Statistics as the Foundation for Data Engineering: A Software Engineer's Transition

Having worked as a software engineer since 2012, I’ve gained experience across various domains including WordPress, Laravel, Ruby on Rails, backend, and frontend development. This year, I embarked on a new and exciting challenge as a backend software engineer at a prominent South American tech company, collaborating with a team of highly experienced professionals. The project, centered around a “feature store”—a concept new to me before joining—has presented novel challenges.

For those unfamiliar with feature stores, let’s first clarify what a feature is. A feature is a characteristic that describes an object, typically the subject of your study. These features are then utilized to train machine learning models or to make predictions based on them.

Feature engineering in machine learning is a crucial step for the success of the entire process. For me, coming from the backend, the “feature store” is a fascinating component. It functions as a central data API for ML, needing to serve features with very low latency for real-time predictions (like a cache) and, at the same time, provide large volumes of historical data for model training (like a data warehouse). The real challenge lies in building and maintaining data pipelines (ETLs) that feed this store reliably and consistently. This is Data Engineering in practice.

Machine Learning Lifecycle - Feature Engineering

Source: Towards Data Science - Every Step of the Machine Learning Life Cycle Simply Explained

This exposure and the motivation to deepen my understanding of data engineering have inspired me to initiate a personal project focused on a data engineering career transition. To further this goal, I recently enrolled in a postgraduate program with a strong foundation in statistics. I’m thoroughly enjoying this course and am optimistic about the growing market for data engineering, a trend evident in Google’s search data.

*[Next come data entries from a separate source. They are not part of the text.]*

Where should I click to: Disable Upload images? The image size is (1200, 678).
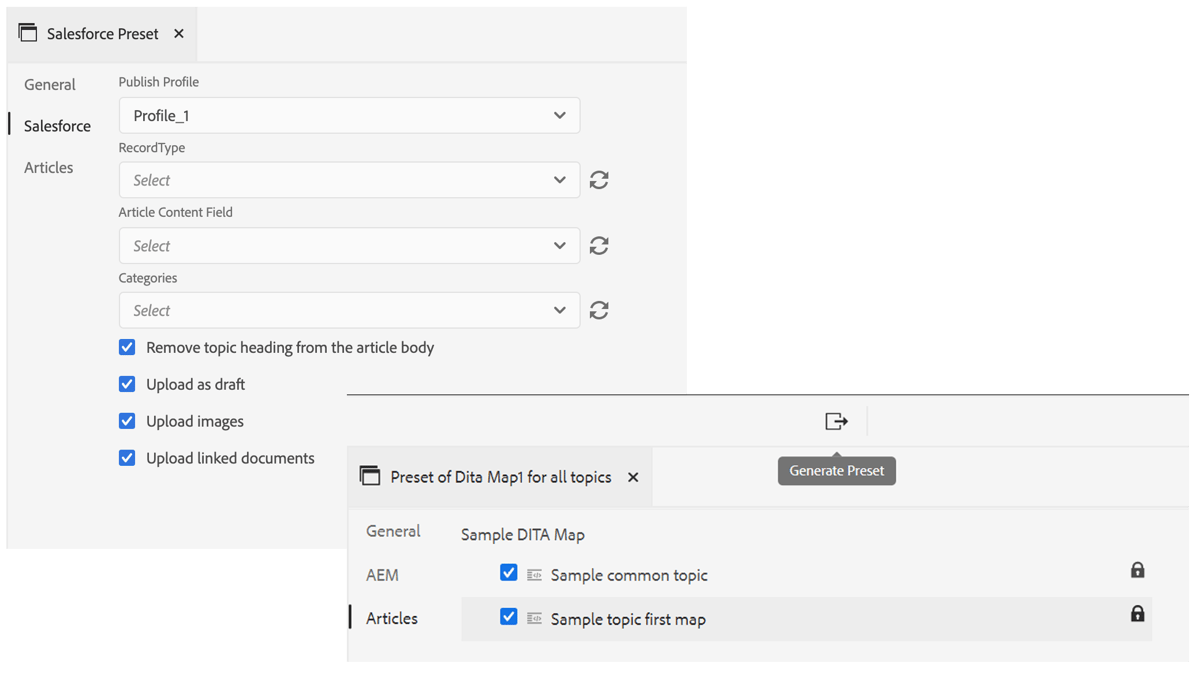(127, 421)
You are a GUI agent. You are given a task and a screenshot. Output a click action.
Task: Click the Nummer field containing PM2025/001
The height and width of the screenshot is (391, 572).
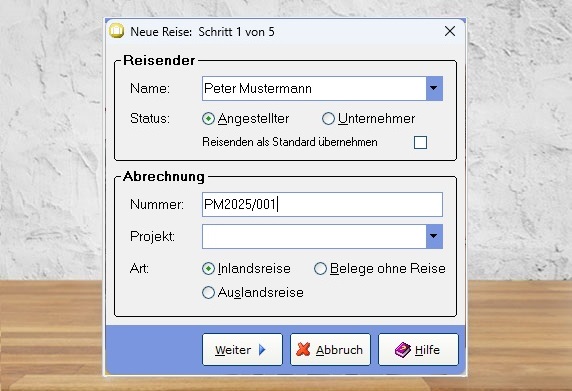(322, 204)
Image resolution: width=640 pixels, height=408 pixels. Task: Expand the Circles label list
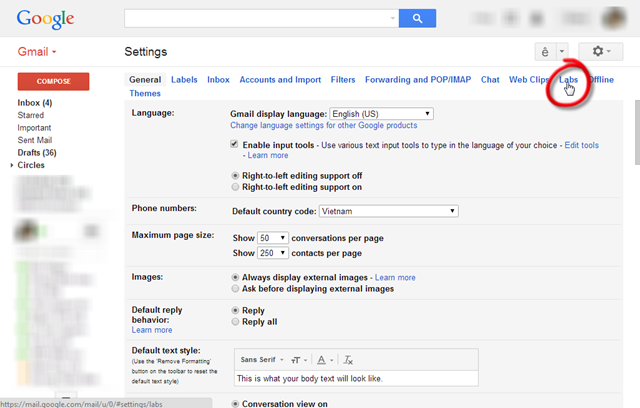(x=12, y=165)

Google Trends - Data Engineering Interest

My pursuit of a data science analytics course, grounded in statistical principles, stems from a desire to comprehend the entire data science ecosystem. My goal is to specialize in data engineering, and understanding the broader field, including its statistical foundations, is crucial for this. In an era where large language models are increasingly capable of generating code, a solid knowledge base, particularly in statistics, becomes even more essential.

Statistical thinking has offered surprising insights, such as methods to enhance presentations and critical analysis skills. Furthermore, I’ve observed striking parallels between software engineering and data science learning, particularly in their foundational elements. Just as algorithms and data structures were fundamental when I began learning software development, they form the bedrock of many data science concepts, like trees.

Watch the commercial here: Schlitz vs Michelob - Super Bowl XV 1981

This commercial, cited in a renowned statistical book by Charles Wheelan, perfectly illustrates how statistics can be both entertaining and crucial.